• [Task statement] Every entry should be copied exactly, with nothing added or dropped.

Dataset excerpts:
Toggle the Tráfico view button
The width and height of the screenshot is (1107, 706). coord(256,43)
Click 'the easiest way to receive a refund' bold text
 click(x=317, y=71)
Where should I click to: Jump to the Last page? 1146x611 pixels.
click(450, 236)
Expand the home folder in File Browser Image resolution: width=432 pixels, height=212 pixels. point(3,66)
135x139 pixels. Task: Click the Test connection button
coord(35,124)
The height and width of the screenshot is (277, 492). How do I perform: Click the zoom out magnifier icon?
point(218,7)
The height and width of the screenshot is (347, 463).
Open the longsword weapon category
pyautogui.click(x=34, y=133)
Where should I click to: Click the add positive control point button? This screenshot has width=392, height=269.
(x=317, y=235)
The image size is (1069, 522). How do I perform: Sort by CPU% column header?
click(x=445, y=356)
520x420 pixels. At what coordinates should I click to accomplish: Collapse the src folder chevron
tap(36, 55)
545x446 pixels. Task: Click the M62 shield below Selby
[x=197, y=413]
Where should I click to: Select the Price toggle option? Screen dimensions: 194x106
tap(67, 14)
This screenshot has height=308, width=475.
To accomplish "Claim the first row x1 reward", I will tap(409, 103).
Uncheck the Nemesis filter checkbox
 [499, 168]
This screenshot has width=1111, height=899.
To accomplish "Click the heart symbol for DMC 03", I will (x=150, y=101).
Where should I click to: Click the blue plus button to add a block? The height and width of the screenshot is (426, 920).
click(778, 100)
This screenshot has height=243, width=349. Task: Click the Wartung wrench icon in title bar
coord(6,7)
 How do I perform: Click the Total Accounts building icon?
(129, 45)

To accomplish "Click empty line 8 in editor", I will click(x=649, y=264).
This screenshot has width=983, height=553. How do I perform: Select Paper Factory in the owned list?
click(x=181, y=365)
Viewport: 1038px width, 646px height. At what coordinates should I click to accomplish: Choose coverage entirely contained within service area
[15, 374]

• [Response area]
Toggle the Tráfico view button
The width and height of the screenshot is (1107, 706). coord(256,43)
Click 'the easiest way to receive a refund' bold text
 click(x=317, y=71)
Where should I click to: Jump to the Last page? 1146x611 pixels.
click(450, 236)
Expand the home folder in File Browser Image resolution: width=432 pixels, height=212 pixels. point(3,66)
135x139 pixels. Task: Click the Test connection button
coord(35,124)
The height and width of the screenshot is (277, 492). How do I perform: Click the zoom out magnifier icon?
point(218,7)
The height and width of the screenshot is (347, 463).
Open the longsword weapon category
pyautogui.click(x=34, y=133)
Where should I click to: Click the add positive control point button? This screenshot has width=392, height=269.
(x=317, y=235)
The image size is (1069, 522). How do I perform: Sort by CPU% column header?
click(x=445, y=356)
520x420 pixels. At what coordinates should I click to accomplish: Collapse the src folder chevron
tap(36, 55)
545x446 pixels. Task: Click the M62 shield below Selby
[x=197, y=413]
Where should I click to: Select the Price toggle option? Screen dimensions: 194x106
tap(67, 14)
This screenshot has height=308, width=475.
To accomplish "Claim the first row x1 reward", I will tap(409, 103).
Uncheck the Nemesis filter checkbox
 [499, 168]
This screenshot has width=1111, height=899.
To accomplish "Click the heart symbol for DMC 03", I will (x=150, y=101).
Where should I click to: Click the blue plus button to add a block? The height and width of the screenshot is (426, 920).
click(778, 100)
This screenshot has height=243, width=349. Task: Click the Wartung wrench icon in title bar
coord(6,7)
 How do I perform: Click the Total Accounts building icon?
(129, 45)

To accomplish "Click empty line 8 in editor", I will click(x=649, y=264).
This screenshot has width=983, height=553. How do I perform: Select Paper Factory in the owned list?
click(x=181, y=365)
Viewport: 1038px width, 646px height. At what coordinates should I click to accomplish: Choose coverage entirely contained within service area
[15, 374]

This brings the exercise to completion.